#### Do this
Transcribe the passage of the blog posts between "Our eggs come" and "in the pan...", inclusive.

#### Page extract

--------

Living it up on a Saturday night


Just spotted this in the local newspaper. Am very excited, obviously...

In case you can't make out the writing the venue is Llay United Youth Football Club, and features 'some of the world's quckest and funniest snails'. Unfortunately it neglects to give a time but I intend to be there, camera to hand.

SECRET SANTA'S MIXTAPE EXCHANGE

Andrew Holmes, author of 64 CLARKE, has organised something called SECRET SANTA'S MIXTAPE EXCHANGE. A group of us, many of whom are authors of stories in PERVERTED BY LANGUAGE (an anthology of short stories inspired by the titles of tracks by the FALL to be published by Serpent's Tail in 2007), compiled a mix of tracks on a CD then sent them to Andrew. He is now sending them on (anonymously) for us all to 'criticise'...can't wait for mine, also can't wait to hear what someone makes of my mix. It's going to be shockingly bad - but I don't care.
Link

Sunday, February 19, 2006

LUCKY EGG!


Our eggs come free-range from a local farmer. Tonight there was much excitement in the Hodmandod household when I cracked open a particularly long pale egg and this landed in the pan...

Friday, February 17, 2006

RSI

This post will be brief. My arm is aching all the time now, but especially when I write and also at night when I am trying to get to sleep. I have used up a large tube of ibuprofen gel in a week. When I went to the doctor she suggested that I change my occupation but that is not possible - writing is what I love, it is much more than a job to me. So instead I have turned to books and am following the instructions in this one.

So, accordingly it was yoga yesterday, aerobics today (I'd given them up thinking the best thing to do was to rest) and stretches whenever I remember. I am also trying not to spend more than 20 minutes at the keyboard without a break, and this week end Hodmandod Senior is going to take the plinth off my desk because we think it might be too high...and I have changed from my desk computer to my laptop to avoid using the mouse.

--------

#### Data shown
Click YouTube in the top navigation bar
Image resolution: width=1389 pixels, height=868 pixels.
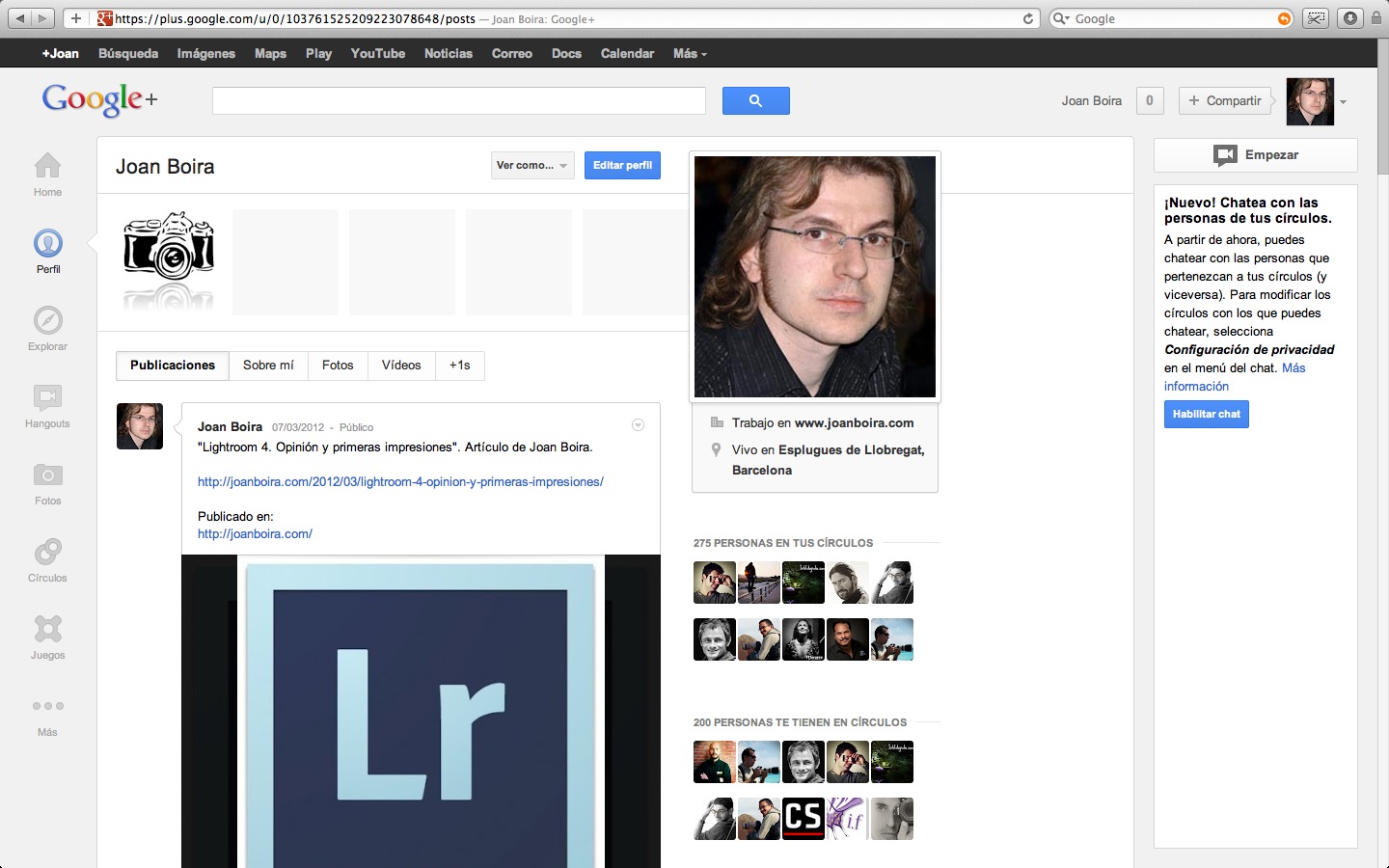coord(377,54)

--------

#### Final answer
Our eggs come free-range from a local farmer. Tonight there was much excitement in the Hodmandod household when I cracked open a particularly long pale egg and this landed in the pan...